I am trying to predict the labels of MNIST datatset using triplet loss. When I am training the model the loss value is gradually decreasing which indicates that the model is learning. But when I am trying to predict the label even with training data, the accuracy is very low, max 10%. Can anyone help me on how to predict the label if I train my model using triplet loss? I have also used KMeans Clustering on the embedding data but got no luck.
I converted the MNIST dataset for 50*50 pixels, the dataset is balanced.
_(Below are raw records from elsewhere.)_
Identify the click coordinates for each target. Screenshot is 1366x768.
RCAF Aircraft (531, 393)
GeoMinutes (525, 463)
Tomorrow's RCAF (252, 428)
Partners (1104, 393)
The inputs are images and
dataMNIST.csv
contains imageName and corresponding labels.
import os
import torch
import torchvision
from torchvision.datasets import ImageFolder
from torch.utils.data import DataLoader
import matplotlib.pyplot as plt
import numpy as np
import pandas as pd
from PIL import Image
import json
from torchvision.transforms import transforms
import random
import torch
import torchvision
from torch.utils.data import DataLoader
from torchvision.datasets import ImageFolder
from torchvision.transforms import transforms
from torchvision.models import resnet18
import torch.nn as nn
import torch.nn.functional as F
import zipfile
import matplotlib.pyplot as plt
import numpy as np
from tqdm.notebook import tqdm
import torch.optim as optim
from tqdm.notebook import tqdm
import matplotlib.pyplot as plt
from xgboost import XGBClassifier
from torchvision import transforms
from torch.utils.data import DataLoader, Dataset
from sklearn.model_selection import train_test_split
from sklearn.metrics import accuracy_score
from sklearn.cluster import KMeans
from numpy import arange
PATH = "/content/train_data/"
torch.manual_seed(2020)
np.random.seed(2020)
random.seed(2020)
device = torch.device("cuda" if torch.cuda.is_available() else "cpu")
if device.type == "cuda":
torch.cuda.get_device_name()
embedding_dims = 10
batch_size = 32
epochs = 60
data = pd.read_csv(PATH+"dataMNIST.csv")
train_df, test_df = train_test_split(data, test_size=0.10, train_size=0.90)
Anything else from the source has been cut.